Representatives of groups from around the globe, including World Jewish Relief, celebrate a decade of the JCC in the southern Polish city

Members of the JCC celebrate its 10th anniversary with a cake and sparklers
Members of the JCC celebrate its 10th anniversary with a cake and sparklers

Krakow’s Jewish community celebrated 10 years since of the birth of the city’s Jewish community centre on Sunday, marking a significant milestone in the life of a project opened by Prince Charles.

Representatives of supportive foundations and organisations, including World Jewish Relief (WJR), the American Jewish Joint Distribution Committee (JDC), and the Taube Center for the Renewal of Jewish Life in Poland, joined community members and JCC Krakow executive director Jonathan Ornstein at Krakow’s Tempel Synagogue.

WJR has been involved in JCC Krakow since its inception, managing, overseeing, and funding its construction and contributing to its annual costs. “It sounded ambitious, it sounded daft, but there was a sense that if you build something here, you’ll have a real story,” WJR chief executive Paul Anticoti told Jewish News. “Jewish life in Poland is historically important, not just for its tragedy but for its thousand years of Jewish life – and it shouldn’t end.”

The JCC, which Anticoni described as “the main Jewish address in Krakow,” has undoubtedly changed Krakow’s Jewish landscape. Visiting parties from Britain and elsewhere, that once would only have visited Auschwitz only to return home, now see JCC Krakow as, Ornstein said, an accessible way to connect to the Jewish present. More practically, perhaps, it has become a venue for Krakow’s Jewish residents to access Jewish culture and knowledge and from friendships and connections.

“The most important thing is that this is a place of meeting: people from all generations doing all kinds of activities,” Zofia Radizikowska told Jewish News. Radizikowska, born in November 1935, survived the Holocaust with her mother by using fake documents. A member of the Children of the Holocaust Association, today she is JCC Krakow’s most active member. Before the JCC, “there was no place like this. Now everything I need, I have—and I don’t want anything more.”

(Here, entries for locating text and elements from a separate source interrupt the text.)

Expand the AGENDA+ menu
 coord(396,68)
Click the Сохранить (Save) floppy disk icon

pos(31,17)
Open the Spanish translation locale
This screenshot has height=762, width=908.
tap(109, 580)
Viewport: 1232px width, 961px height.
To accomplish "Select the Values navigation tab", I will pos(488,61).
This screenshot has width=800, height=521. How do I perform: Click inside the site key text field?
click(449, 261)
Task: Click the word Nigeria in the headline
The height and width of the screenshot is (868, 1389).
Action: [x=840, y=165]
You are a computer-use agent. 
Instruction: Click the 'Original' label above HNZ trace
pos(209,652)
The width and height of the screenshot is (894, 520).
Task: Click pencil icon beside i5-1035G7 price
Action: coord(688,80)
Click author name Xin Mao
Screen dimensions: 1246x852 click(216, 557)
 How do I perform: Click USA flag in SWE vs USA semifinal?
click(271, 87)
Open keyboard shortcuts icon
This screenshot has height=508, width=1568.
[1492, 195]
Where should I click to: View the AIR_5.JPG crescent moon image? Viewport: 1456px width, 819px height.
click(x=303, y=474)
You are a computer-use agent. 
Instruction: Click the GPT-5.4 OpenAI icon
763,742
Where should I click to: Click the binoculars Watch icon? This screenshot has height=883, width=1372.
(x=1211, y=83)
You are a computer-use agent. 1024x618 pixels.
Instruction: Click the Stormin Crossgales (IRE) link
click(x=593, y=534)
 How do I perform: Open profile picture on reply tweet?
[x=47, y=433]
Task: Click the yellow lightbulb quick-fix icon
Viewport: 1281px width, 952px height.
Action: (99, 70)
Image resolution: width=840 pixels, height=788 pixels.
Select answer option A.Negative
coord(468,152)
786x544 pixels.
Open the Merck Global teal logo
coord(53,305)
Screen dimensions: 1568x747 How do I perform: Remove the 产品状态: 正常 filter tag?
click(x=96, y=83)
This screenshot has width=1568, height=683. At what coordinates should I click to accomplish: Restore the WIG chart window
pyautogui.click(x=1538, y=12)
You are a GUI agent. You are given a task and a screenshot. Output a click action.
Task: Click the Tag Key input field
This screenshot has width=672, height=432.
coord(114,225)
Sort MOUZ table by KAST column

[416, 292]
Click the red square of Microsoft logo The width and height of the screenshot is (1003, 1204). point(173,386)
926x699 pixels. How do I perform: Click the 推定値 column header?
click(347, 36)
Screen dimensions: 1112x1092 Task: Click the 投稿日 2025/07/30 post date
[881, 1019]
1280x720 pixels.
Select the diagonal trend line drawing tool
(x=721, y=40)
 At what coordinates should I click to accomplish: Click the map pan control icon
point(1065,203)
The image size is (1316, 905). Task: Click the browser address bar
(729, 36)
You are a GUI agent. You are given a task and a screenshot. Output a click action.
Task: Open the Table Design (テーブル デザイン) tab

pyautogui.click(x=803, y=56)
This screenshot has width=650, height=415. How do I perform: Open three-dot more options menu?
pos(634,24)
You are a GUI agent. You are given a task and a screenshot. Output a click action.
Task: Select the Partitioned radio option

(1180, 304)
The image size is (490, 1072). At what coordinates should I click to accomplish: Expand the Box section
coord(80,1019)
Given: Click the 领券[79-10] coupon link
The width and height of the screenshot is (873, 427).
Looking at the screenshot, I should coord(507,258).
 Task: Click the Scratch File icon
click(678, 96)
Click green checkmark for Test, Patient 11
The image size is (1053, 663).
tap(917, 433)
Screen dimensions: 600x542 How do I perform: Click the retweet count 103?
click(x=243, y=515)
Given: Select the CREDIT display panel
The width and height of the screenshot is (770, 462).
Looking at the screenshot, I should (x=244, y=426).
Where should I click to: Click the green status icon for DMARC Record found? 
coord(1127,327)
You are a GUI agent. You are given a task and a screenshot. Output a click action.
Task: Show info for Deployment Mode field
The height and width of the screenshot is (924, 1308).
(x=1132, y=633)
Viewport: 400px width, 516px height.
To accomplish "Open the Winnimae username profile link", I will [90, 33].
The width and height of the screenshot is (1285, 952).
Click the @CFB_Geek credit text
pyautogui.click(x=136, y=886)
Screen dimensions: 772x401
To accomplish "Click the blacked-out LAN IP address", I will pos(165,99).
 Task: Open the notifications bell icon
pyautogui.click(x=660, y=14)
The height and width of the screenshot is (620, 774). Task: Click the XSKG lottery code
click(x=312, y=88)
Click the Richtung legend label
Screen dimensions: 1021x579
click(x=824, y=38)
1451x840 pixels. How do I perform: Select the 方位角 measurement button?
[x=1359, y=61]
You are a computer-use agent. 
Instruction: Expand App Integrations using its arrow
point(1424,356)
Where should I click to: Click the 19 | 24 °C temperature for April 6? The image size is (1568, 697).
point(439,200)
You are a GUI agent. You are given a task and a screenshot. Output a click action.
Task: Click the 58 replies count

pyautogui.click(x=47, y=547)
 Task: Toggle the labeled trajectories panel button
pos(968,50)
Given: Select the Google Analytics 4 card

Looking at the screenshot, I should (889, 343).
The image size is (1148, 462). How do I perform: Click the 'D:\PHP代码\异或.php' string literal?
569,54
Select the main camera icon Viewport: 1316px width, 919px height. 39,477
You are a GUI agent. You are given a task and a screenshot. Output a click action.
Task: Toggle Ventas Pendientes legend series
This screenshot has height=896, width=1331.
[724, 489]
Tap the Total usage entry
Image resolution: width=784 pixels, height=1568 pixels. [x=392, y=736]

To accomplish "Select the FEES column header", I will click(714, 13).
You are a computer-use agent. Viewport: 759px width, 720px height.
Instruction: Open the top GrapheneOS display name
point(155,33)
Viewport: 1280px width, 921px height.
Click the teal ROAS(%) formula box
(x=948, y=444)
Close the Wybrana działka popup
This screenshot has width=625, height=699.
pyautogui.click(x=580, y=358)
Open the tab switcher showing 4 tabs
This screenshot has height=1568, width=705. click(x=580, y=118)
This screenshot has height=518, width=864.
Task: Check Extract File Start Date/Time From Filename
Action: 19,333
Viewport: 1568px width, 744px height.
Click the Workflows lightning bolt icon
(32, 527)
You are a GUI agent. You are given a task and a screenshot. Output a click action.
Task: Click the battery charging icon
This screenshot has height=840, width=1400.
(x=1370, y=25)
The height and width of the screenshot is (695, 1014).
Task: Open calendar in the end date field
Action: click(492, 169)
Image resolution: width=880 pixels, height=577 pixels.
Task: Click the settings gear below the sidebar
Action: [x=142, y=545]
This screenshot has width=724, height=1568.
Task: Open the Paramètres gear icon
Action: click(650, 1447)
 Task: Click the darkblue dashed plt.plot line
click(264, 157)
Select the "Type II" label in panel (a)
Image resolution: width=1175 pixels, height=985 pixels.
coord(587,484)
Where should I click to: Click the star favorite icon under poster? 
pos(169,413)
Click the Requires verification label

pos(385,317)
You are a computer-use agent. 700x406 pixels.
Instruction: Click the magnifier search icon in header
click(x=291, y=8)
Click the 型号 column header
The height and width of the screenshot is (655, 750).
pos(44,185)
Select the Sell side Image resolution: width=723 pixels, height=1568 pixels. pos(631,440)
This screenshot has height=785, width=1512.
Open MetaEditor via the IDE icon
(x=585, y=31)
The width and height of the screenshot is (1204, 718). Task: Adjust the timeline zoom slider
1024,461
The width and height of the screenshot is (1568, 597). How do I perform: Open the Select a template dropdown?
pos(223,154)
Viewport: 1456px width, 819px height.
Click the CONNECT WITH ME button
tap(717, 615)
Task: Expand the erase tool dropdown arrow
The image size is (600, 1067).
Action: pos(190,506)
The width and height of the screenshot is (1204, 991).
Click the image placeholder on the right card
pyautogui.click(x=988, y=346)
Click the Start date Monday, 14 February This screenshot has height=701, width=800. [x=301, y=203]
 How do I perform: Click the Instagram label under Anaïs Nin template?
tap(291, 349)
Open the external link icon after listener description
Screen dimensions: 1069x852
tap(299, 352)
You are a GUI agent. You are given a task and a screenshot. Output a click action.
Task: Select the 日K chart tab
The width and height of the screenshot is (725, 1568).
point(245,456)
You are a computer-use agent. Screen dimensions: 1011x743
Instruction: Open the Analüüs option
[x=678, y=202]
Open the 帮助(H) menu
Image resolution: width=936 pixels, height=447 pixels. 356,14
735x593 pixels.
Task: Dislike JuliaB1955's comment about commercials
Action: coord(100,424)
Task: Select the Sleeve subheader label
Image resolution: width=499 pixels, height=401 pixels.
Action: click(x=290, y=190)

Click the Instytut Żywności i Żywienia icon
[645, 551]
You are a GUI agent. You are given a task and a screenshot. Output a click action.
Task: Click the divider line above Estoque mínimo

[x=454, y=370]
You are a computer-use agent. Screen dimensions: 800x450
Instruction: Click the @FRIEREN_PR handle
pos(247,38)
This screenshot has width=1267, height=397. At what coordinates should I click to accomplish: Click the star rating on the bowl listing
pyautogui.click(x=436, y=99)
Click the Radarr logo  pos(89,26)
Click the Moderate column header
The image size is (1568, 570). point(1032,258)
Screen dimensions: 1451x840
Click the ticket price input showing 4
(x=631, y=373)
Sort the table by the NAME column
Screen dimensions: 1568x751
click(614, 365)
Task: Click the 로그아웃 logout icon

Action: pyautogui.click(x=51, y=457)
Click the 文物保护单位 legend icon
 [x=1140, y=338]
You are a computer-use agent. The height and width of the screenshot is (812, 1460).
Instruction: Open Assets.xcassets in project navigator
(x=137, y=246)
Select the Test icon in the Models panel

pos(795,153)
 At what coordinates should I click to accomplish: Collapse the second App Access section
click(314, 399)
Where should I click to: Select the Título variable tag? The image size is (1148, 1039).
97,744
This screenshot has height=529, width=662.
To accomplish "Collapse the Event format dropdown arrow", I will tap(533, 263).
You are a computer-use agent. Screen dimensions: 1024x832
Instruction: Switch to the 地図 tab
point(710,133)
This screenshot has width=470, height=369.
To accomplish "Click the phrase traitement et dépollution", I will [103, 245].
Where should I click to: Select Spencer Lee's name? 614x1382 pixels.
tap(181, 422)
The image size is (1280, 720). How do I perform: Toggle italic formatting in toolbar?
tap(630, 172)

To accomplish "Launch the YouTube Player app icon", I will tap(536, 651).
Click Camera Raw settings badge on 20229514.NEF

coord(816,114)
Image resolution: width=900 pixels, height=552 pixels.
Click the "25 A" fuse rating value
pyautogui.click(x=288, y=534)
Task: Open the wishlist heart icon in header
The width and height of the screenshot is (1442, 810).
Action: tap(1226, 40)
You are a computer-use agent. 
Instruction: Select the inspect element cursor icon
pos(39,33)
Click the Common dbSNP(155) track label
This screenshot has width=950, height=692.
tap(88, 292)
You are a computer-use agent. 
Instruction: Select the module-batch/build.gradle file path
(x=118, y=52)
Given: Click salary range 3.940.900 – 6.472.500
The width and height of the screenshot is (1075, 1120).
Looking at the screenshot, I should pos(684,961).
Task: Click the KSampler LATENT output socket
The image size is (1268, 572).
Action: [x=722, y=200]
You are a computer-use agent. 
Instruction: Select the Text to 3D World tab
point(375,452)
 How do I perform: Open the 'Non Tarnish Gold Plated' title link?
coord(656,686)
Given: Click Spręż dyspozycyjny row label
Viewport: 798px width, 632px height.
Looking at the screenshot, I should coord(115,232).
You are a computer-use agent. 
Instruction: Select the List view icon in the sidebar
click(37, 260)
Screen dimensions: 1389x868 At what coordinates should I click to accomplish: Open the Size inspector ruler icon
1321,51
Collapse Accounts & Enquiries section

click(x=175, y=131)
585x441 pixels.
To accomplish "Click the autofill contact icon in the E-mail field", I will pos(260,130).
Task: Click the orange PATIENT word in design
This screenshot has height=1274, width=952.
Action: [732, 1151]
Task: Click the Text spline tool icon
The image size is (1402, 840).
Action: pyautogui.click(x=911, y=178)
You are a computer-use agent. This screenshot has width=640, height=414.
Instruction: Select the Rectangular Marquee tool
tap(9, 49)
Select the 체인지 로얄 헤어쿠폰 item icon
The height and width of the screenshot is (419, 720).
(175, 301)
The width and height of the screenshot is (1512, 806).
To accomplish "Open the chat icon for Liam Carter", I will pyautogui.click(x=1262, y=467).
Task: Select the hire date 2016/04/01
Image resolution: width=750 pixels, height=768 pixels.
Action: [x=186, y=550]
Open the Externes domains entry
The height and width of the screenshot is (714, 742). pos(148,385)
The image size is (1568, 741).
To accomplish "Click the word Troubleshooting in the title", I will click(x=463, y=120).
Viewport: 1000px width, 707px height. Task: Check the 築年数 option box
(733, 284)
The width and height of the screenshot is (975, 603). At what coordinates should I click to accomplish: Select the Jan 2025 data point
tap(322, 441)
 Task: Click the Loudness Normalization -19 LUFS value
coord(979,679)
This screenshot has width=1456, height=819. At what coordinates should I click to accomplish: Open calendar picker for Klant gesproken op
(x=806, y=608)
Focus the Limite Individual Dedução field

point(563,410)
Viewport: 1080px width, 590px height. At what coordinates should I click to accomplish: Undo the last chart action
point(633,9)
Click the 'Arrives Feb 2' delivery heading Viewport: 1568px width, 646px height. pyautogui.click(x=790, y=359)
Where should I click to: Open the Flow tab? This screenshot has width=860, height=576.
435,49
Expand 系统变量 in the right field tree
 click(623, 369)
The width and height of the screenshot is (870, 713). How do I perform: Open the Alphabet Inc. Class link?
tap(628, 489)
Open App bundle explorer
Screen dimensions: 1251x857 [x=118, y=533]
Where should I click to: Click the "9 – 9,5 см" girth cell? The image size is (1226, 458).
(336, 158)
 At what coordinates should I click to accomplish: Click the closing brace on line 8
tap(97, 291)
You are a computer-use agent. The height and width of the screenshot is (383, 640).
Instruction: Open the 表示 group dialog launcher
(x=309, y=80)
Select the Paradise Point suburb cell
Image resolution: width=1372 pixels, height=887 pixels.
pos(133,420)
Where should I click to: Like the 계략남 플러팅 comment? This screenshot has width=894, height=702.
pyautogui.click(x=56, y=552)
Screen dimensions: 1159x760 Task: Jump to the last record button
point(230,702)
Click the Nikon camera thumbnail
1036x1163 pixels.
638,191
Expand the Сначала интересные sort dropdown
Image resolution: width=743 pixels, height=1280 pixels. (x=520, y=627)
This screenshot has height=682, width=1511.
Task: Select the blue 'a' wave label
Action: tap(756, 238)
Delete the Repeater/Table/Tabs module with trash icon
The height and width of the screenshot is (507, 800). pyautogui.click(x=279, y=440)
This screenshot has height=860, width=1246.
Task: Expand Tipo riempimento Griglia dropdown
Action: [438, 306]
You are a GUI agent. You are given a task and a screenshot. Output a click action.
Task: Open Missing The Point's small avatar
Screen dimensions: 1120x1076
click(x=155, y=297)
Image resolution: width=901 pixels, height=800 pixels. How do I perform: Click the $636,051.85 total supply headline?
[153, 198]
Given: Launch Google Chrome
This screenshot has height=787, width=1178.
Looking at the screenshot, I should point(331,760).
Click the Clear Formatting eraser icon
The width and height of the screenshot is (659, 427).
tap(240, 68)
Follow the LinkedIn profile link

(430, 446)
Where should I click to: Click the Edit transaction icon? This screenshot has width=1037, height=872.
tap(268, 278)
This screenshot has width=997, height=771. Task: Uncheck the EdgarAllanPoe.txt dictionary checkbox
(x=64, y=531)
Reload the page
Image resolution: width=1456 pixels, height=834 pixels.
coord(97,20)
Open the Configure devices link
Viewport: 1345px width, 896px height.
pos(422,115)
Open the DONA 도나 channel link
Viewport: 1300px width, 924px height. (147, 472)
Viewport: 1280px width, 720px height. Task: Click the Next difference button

The entrance to Krakow JCC with a banner to celebrate a decade

In addition to fulfilling the original mission of housing a senior club for Holocaust survivors and children of the Holocaust, in October JCC Krakow opened its secular non-denominational preschool, which currently gives a subsidised Jewish education to fourteen local children aged between one and six. Supported by partners including the Ronald S. Lauder Foundation and Taube Philanthropies, it is the first pluralistic Jewish preschool to open in the city in seventy years.

“We are a community. We support each other, visit one another’s families, and attend each other’s weddings. This is, for me, is [JCC Krakow’s] biggest value,” member Ewa Kodymowska told Jewish News. She also said that “with my kids in the preschool, I have started to study more deeply with them, and in this way, I feel closer to Jewish history and culture.”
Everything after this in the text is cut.